◆ Challenges
A) Answer these from the water jet propulsion article, one line each, marked (i), (ii), (iii):
(i) What steers a vessel in the conventional system?
(ii) In what year was water first considered as a source of power, and by whom?
(iii) Where on the vessel are water jet systems placed?
B) Using the water jet propulsion article, explain in one to three sentences why water jet systems allow faster repairs than conventional propulsion.
C) Carry on the water jet propulsion article from its last sentence.
━━━ Source text ━━━
This is where water jet propulsion comes into the picture.

Water is the most abundant resource present on earth, with nearly 75% of the earth covered with water bodies. In addition, when used as the sole propulsion component, no harmful by-products are created, and the entire process is environmentally friendly.

In this article, we will take a look at water jet propulsion, its working principle, and the advantages that it poses.


Conventional Marine Propulsion Systems

Propulsion refers to the mechanics behind generating thrust and force that can be used to move a body under its own power. The required power is conventionally produced using two or more marine diesel engines that work on either two or four-stroke modes.

These engines have several piston cylinders that generate rotational motion through the combustion of the fuel at ignition temperature. The rotational motion is used to rotate a crankshaft that is connected to the marine propeller shaft that leads up to the propellers.

Propellers have hydrodynamically shaped blades numbering three or more, that force water behind the ship to propel it forward. The engines are placed on strong shock-absorbing platforms capable of redirecting vibratory motion into the large surface area of the hull.

To alter direction, rudders are used to direct the incoming fluid mass from the propellers. In newer azipod designs, the rudders are integrated into the propellers, resulting in a compact system that can rotate in most directions to change the trajectory of the vessel.

From the above description, there are several problems that can be identified. The main disadvantage of this conventional system is the dependence on a large number of components, that are not easy to replace.

For instance, if the marine propeller shaft requires repair, the propellers and entire shaft assembly have to be removed from within the ship, at great cost to time and labour.


A simpler design would allow for repairs to be performed faster, by allowing various components to be more accessible.

Water jet propulsion has this benefit, as it is built into a compact system that can be taken apart without having to dismantle a large part of the ship.

Now that we have a proper understanding of the method in which conventional propulsion works, we can better understand water jet systems and the advantages they come with.

Water Jet Propulsion

Using water as a source of power eliminates several problems arising out of conventional propulsion methods. It’s fast, quiet, and extremely environment friendly.

Nevertheless, water jet propulsion cannot be used for large ships such as tankers, cargo carriers, or warships at present. It is more suited to powering smaller coast guard and naval vessels, trawlers, tugboats, and personal vessels.

The idea of using water as a source of power was first considered as early as 1661, by Toogood and Hayes who theorized that a central water channel could be used to generate propulsion. The idea went through several iterations before it was widely accepted and integrated into commercial vessels.


Several commercial enterprises design, construct and install water jet systems. The main difference in these companies is the installation components, the degree of movement, working component design, and material choice.

Briefly put, water jet systems are placed at the stern of the vessel, near the waterline. Water is drawn and processed within the system to exit the aftmost nozzle at a high velocity that propels the vessel forward.

In the next section, we will analyze how this system works and the physics behind water jet propulsion.

Working Principle, Mechanism, and Components

The water jet system operates on the principle of Newton’s Third Law which states that every action has an equal and opposite reaction.
━━━ Recorded information ━━━
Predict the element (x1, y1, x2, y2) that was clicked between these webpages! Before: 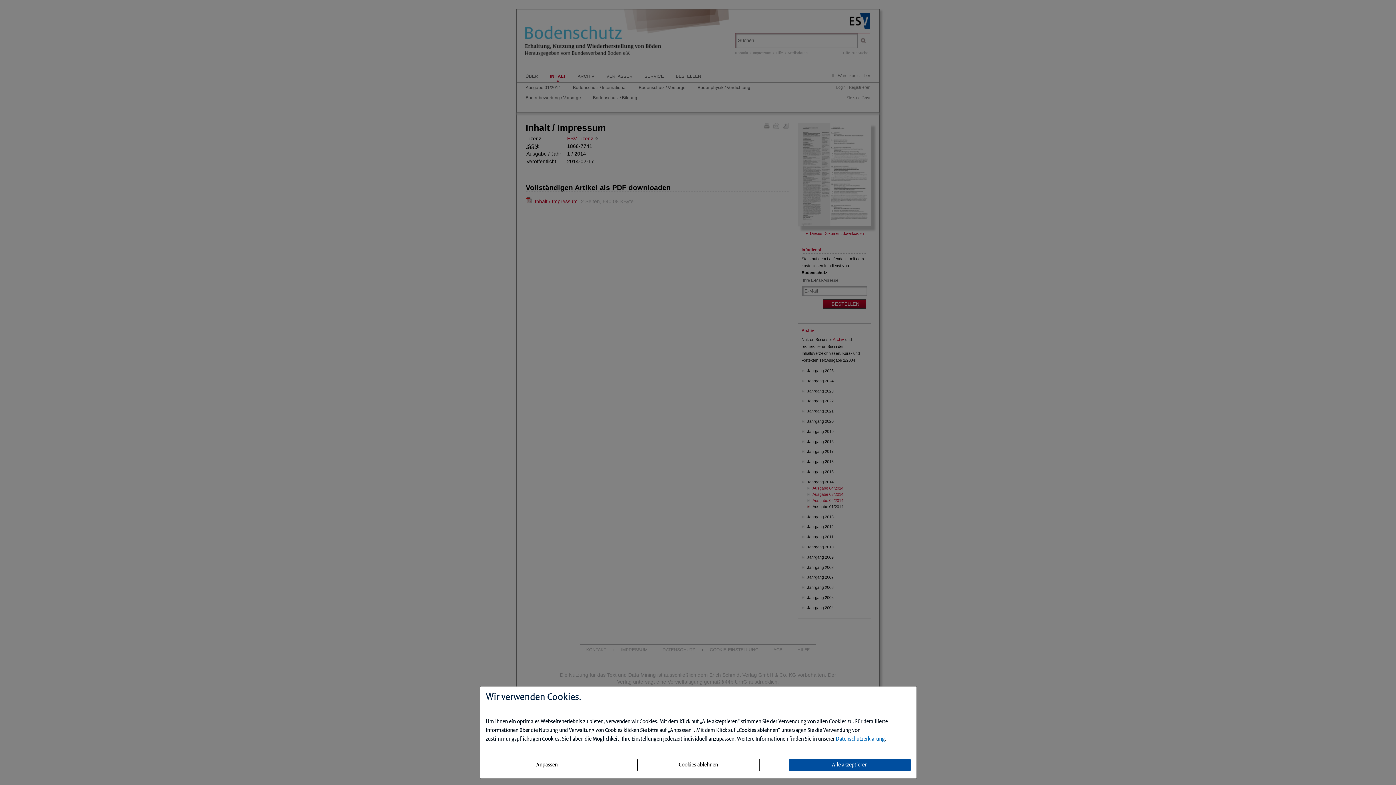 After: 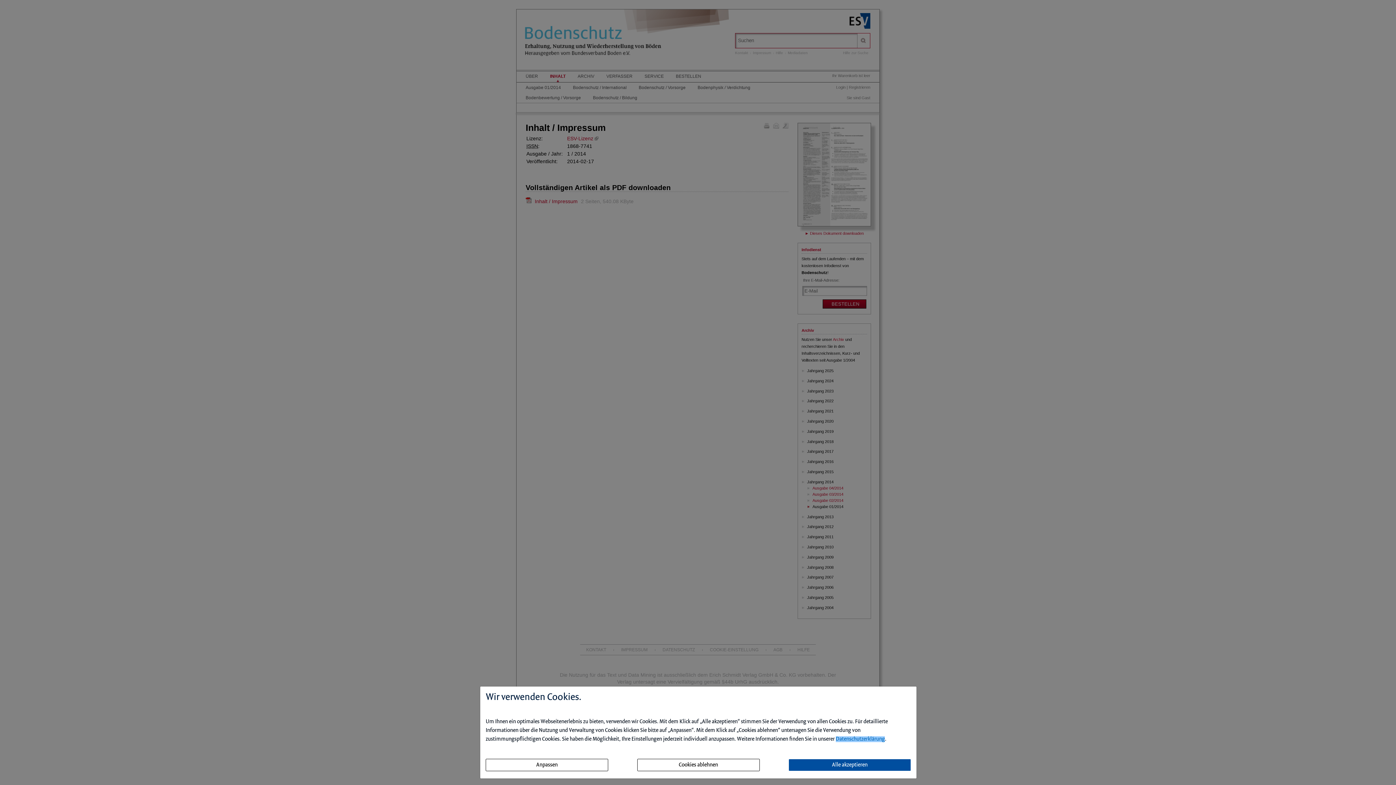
━━━
━━━ Recorded information ━━━
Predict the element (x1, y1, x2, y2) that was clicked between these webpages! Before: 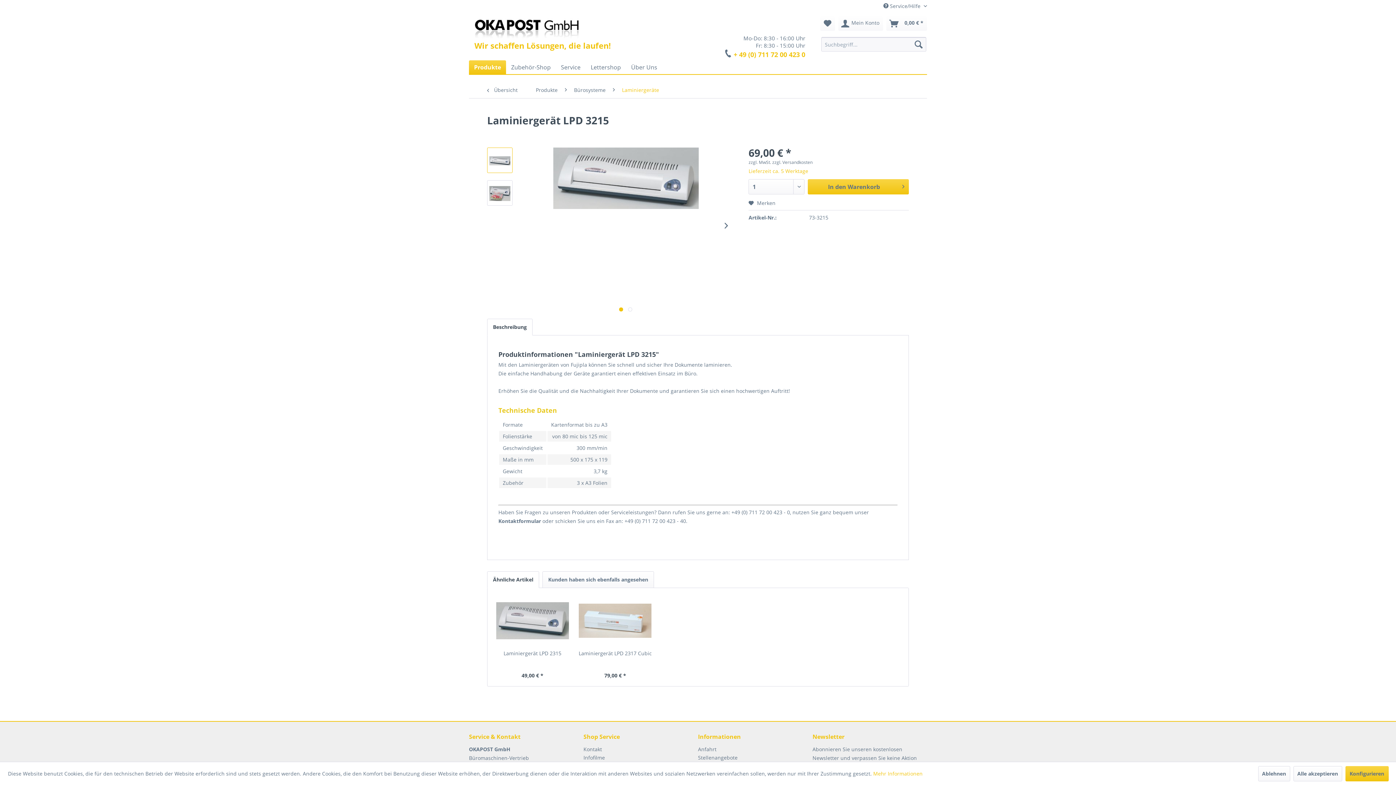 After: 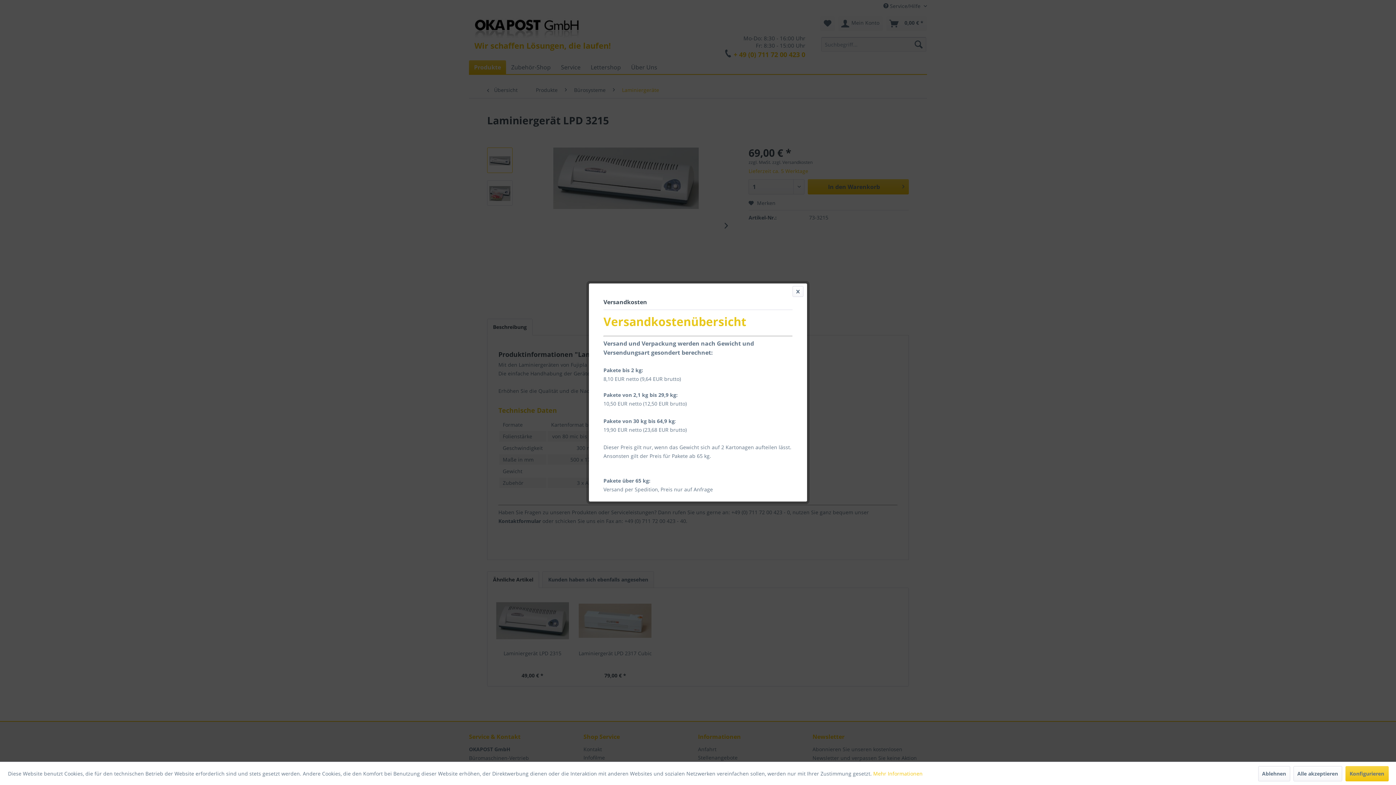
━━━
━━━ Recorded information ━━━
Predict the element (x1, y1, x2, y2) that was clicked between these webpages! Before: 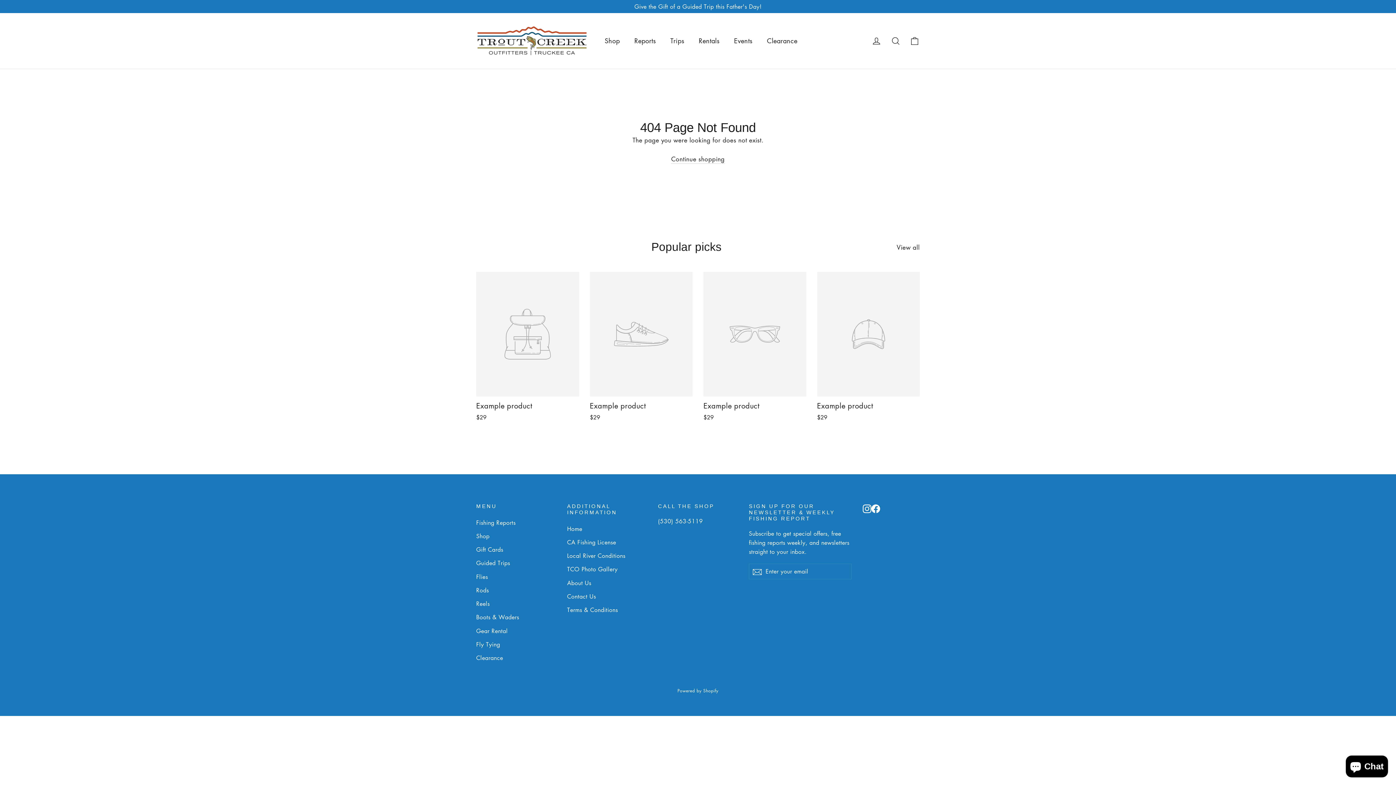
━━━
◆ Answers
A)
(i) Rudders, which direct the incoming fluid mass from the propellers.
(ii) 1661, by Toogood and Hayes.
(iii) At the stern, near the waterline.

B) Conventional propulsion depends on many components that are hard to replace. Repairing the propeller shaft means removing the propellers and the whole shaft assembly from inside the ship. A water jet system is built as a compact unit that can be taken apart without dismantling a large part of the ship, so its parts are easier to reach.

C)
The force developed due to the rapid ejection of water from the aft nozzle of the water jet system creates a reaction force that propels the vessel forwards.

The water is directly fed into the main machinery through a suction duct located on the underside of the vessel.

Most vessels use only a single duct, although a higher number of ducts can increase the power generated which is required in large vessels. The fluid passing through the inlet is directed through the main processing unit of the system.

In case of any blockage due to debris near the inlet, the vessel can be stopped until the debris is cleared. Other mechanisms are present that can backflush the inlet so that the debris is dislodged.

The inlet water is a relatively low energy fluid since it is at rest prior to suction. However, in order to create sufficient thrust, it must be converted into a high energy fluid. This is accomplished by inducing an element of turbulence using blades. The blades are powered using an impeller and stator arrangement.


Due to fluid mechanic responses, sufficient pressure is created using this turbulence and is then ejected as a high-pressure jet from the nozzle. The impeller is a shaft that is powered using an onboard motor. It is coupled to the stator that rotates the blades.

To understand the impeller-stator arrangement, it can be likened in principle to the engine of an aeroplane that rapidly increases the outlet velocity of air entering the turbine. The impeller shaft is rotated by the main drive shaft connected to the motor and is coupled using reinforced bearings and connectors.

The nozzle is located at the aft of the unit and directs the fluid leaving the system. It is controlled by a swivel system that is connected to a steering wheel in the bridge of the vessel.

The swivel motion extends anywhere between 150⁰ to 180⁰ on most vessels. There is an essential component known as the astern deflector that aids the vessel in moving in reverse or taking turns while in reverse.

The deflector is designed using a hydrodynamical shape that is able to smoothly redirect flow in the opposite direction of ejection. It fits over the mouth of the nozzle and can be lowered or raised depending on the steering manoeuvre required.

The powering of moving components on the unit is provided using two main sources-

  • the onboard motor for the impeller shaft, and
  • hydraulics for the deflector operation.

The hydraulics are generally oil-based and are stored within the hull of the vessel, to prevent any form of pollution in case of an oil spill.

To access the various components of the vessel, several access panels are provided throughout the length of the unit. However, care must be taken while opening the system, and the entire unit must be powered down and brought to a complete standstill.

Due to the large vibrational shocks and forces acting by the propulsion system, the unit is mounted on specialized structures that can redirect and absorb the output forces. The force is redirected into the large hull surface area so that it may safely be dispersed without creating dangerous point loads.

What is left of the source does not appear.